:: Stored records ::
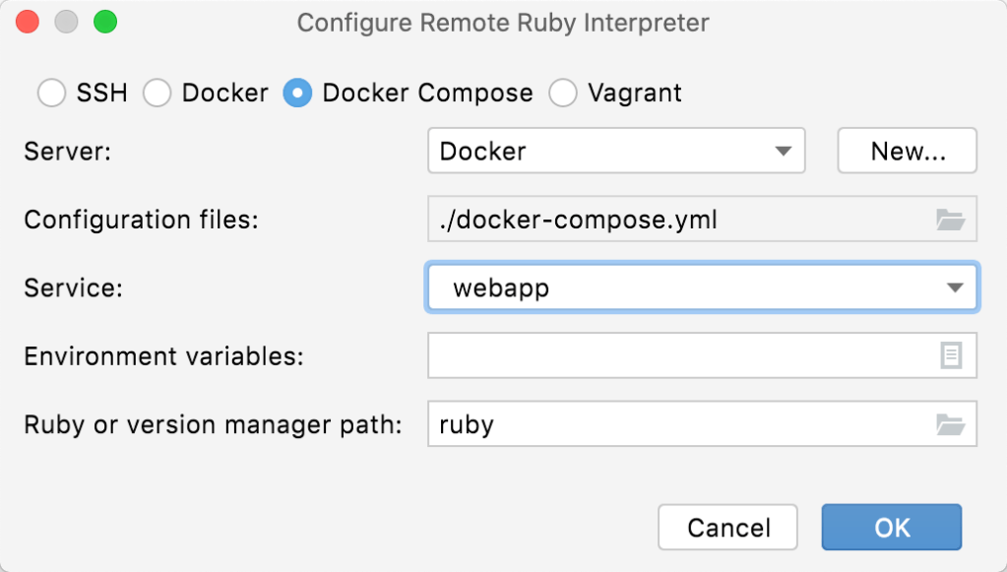
Task: Click the docker-compose.yml configuration files field
Action: point(679,220)
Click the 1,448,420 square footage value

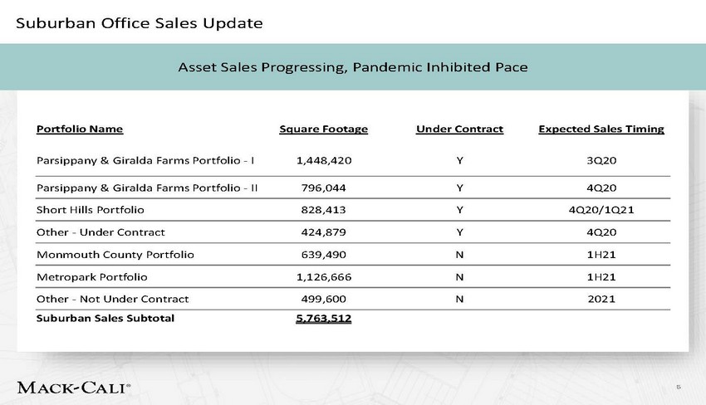click(x=323, y=159)
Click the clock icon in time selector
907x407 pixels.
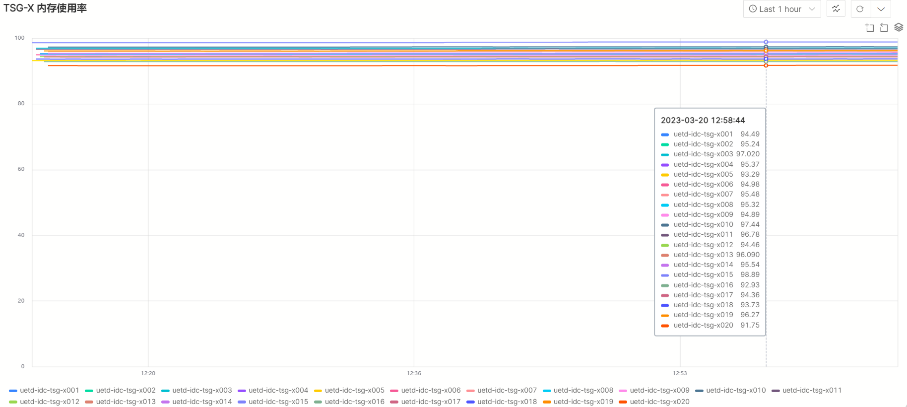click(x=753, y=9)
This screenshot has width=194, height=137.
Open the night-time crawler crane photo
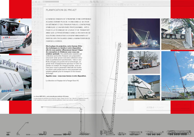(144, 34)
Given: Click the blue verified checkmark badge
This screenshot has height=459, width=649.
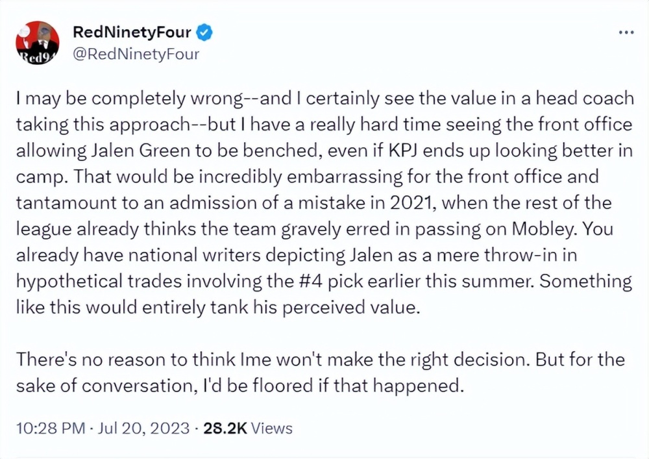Looking at the screenshot, I should pyautogui.click(x=204, y=32).
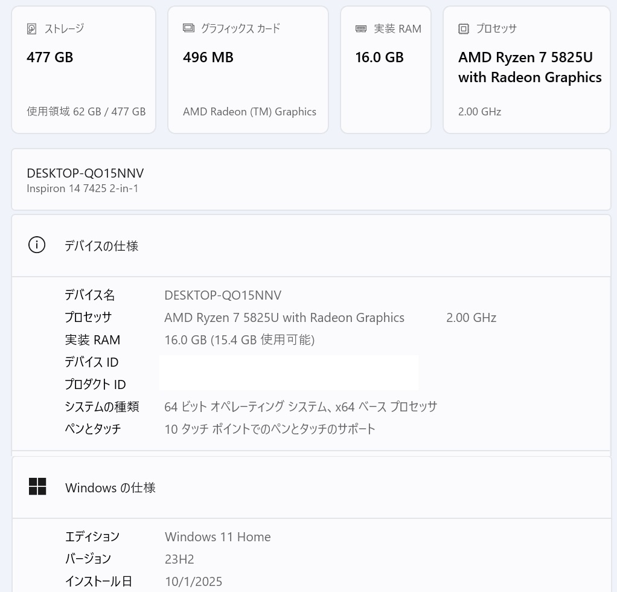Viewport: 617px width, 592px height.
Task: Click the 16.0 GB (15.4 GB 使用可能) value
Action: pyautogui.click(x=239, y=340)
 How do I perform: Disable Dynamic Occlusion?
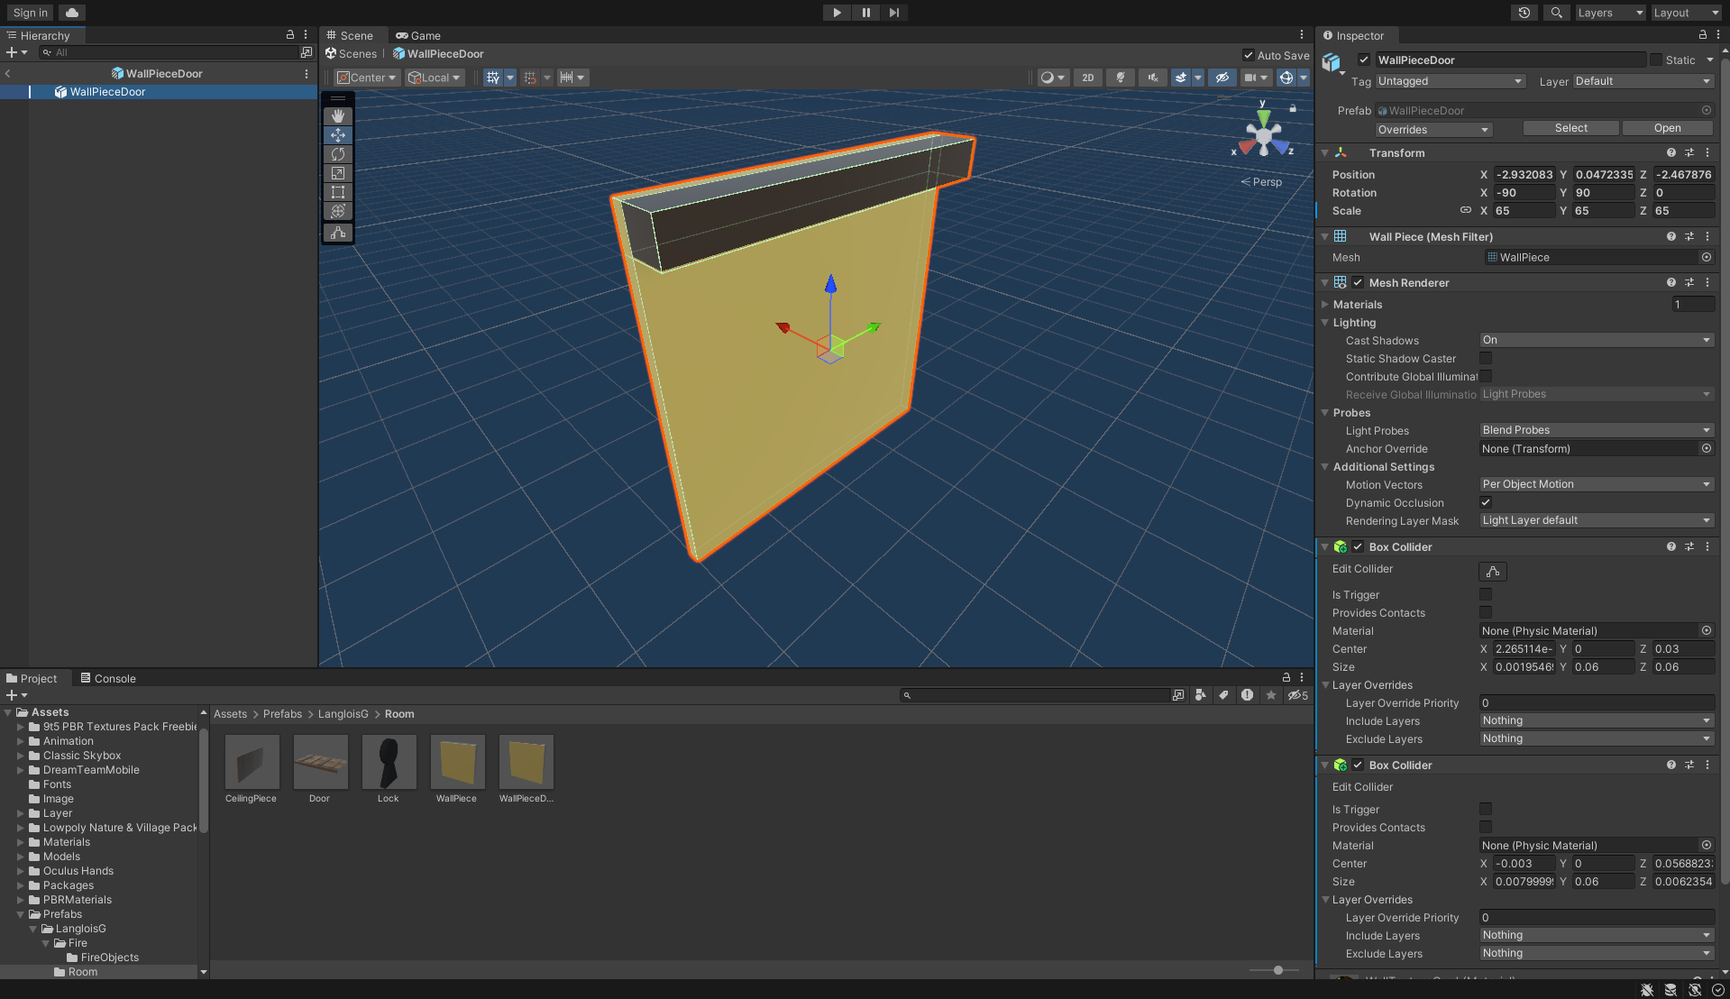point(1485,502)
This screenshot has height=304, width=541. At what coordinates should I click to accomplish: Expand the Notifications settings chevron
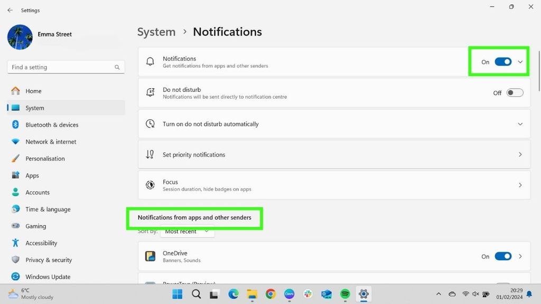(521, 62)
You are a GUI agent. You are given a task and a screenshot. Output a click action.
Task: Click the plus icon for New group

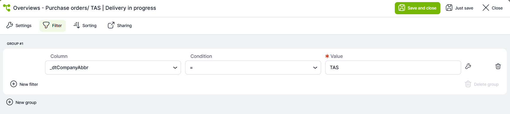(9, 102)
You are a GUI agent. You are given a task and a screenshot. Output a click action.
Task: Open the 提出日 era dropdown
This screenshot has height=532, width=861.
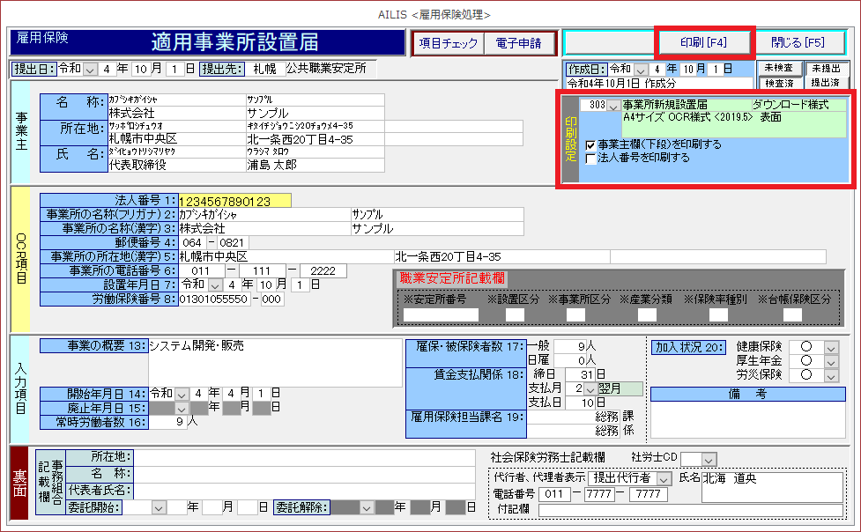98,69
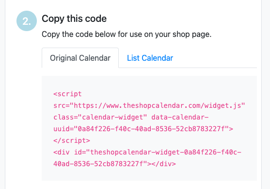Click theshopcalendar-widget id text in the div line

tap(135, 152)
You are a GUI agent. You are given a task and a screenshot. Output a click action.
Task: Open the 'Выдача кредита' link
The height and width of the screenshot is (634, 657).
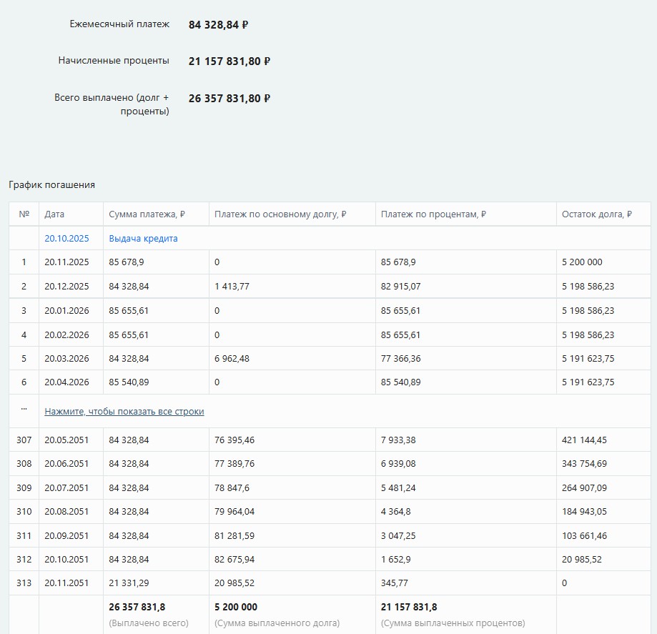(x=143, y=239)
:::
Directions |
Turn the listing above into a JSON list of strings with one string per line and no blank lines, and omit the pictures. Begin at the line that contains "Given: Click the" and continue through the end of the listing.

Written reply |
[
  "Given: Click the blue verified checkmark badge",
  "This screenshot has height=459, width=649.",
  "Looking at the screenshot, I should pyautogui.click(x=204, y=32).",
  "Viewport: 617px width, 592px height.",
  "Task: Click the 16.0 GB (15.4 GB 使用可能) value",
  "Action: pyautogui.click(x=239, y=340)",
  " How do I perform: Disable Dynamic Occlusion?",
  "point(1485,502)",
  "This screenshot has height=304, width=541. At what coordinates should I click to accomplish: Expand the Notifications settings chevron",
  "(521, 62)",
  "You are a GUI agent. You are given a task and a screenshot. Output a click action.",
  "Task: Click the plus icon for New group",
  "(9, 102)",
  "You are a GUI agent. You are given a task and a screenshot. Output a click action.",
  "Task: Open the 提出日 era dropdown",
  "This screenshot has height=532, width=861.",
  "98,69",
  "Click theshopcalendar-widget id text in the div line",
  "tap(135, 152)",
  "You are a GUI agent. You are given a task and a screenshot. Output a click action.",
  "Task: Open the 'Выдача кредита' link",
  "The height and width of the screenshot is (634, 657).",
  "(x=143, y=239)"
]